- Born: August 15, 1963 (age 63) Belgium
- Education: University of Ghent
- Known for: Scientific contributions to Modeling and Simulation, Public Speeches
- Title: Professor
- Scientific career
- Fields: Computational Science and Engineering
- Workplaces: University of Antwerp, McGill University

= Hans Vangheluwe =

Hans L.M. Vangheluwe is a professor and researcher in the domain of computer simulation and modelling. He is currently professor at the University of Antwerp in Belgium, and at McGill University, Montreal. He was a co-founder of Modelica, a language for the acausal modelling of complex systems and computer automated multiparadigm modeling.

==Career==
Vangheluwe has a masters in physics from the University of Ghent (1986), followed by a masters in computer science (1988). He then worked at the University of Ghent as a research assistant under supervision of professor Ghislain Vansteenkiste, working in the area of biometrics and control engineering.
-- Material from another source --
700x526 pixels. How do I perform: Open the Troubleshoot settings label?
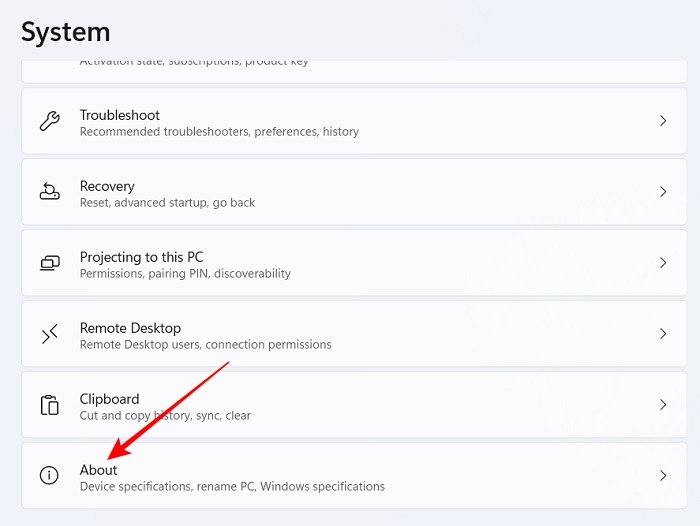tap(120, 115)
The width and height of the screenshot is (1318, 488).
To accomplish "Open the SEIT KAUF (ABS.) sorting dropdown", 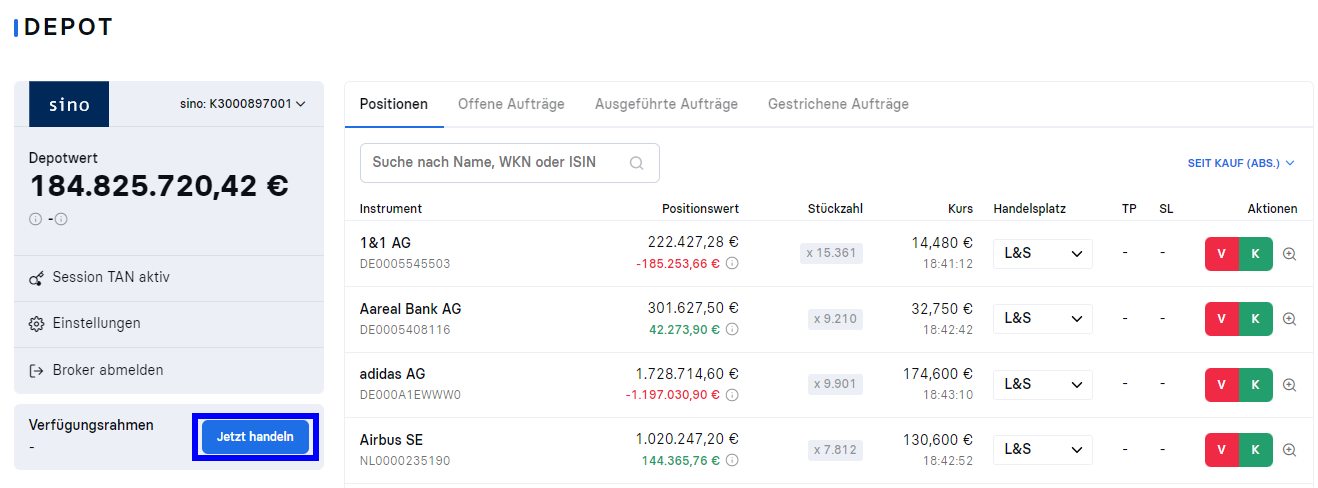I will (x=1241, y=163).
He then was called up for military service, where he served as one of the two detaches in the "Beheerseenheid van het Mathematisch Model van de Noordzee en het Schelde Estuarium (BMM)" of the Belgian Navy, showing his proficiency in simulation of the physical world. He obtained a FWO grant to work in the Concurrent Engineering Research Center (CERC) in Morgantown, West Virginia in 1996. Vangheluwe was employed at the University of Ghent as a project leader between 1994 and 1999. He received his PhD in science in 2000 at the University of Ghent. Afterwards, he started working as an assistant professor in the School of Computer Science at McGill University, Montreal, Quebec, Canada. In 2005, he was named a tenured professor at McGill University. In 2009, Vangheluwe returned to Belgium to work as a full professor at the University of Antwerp, Belgium.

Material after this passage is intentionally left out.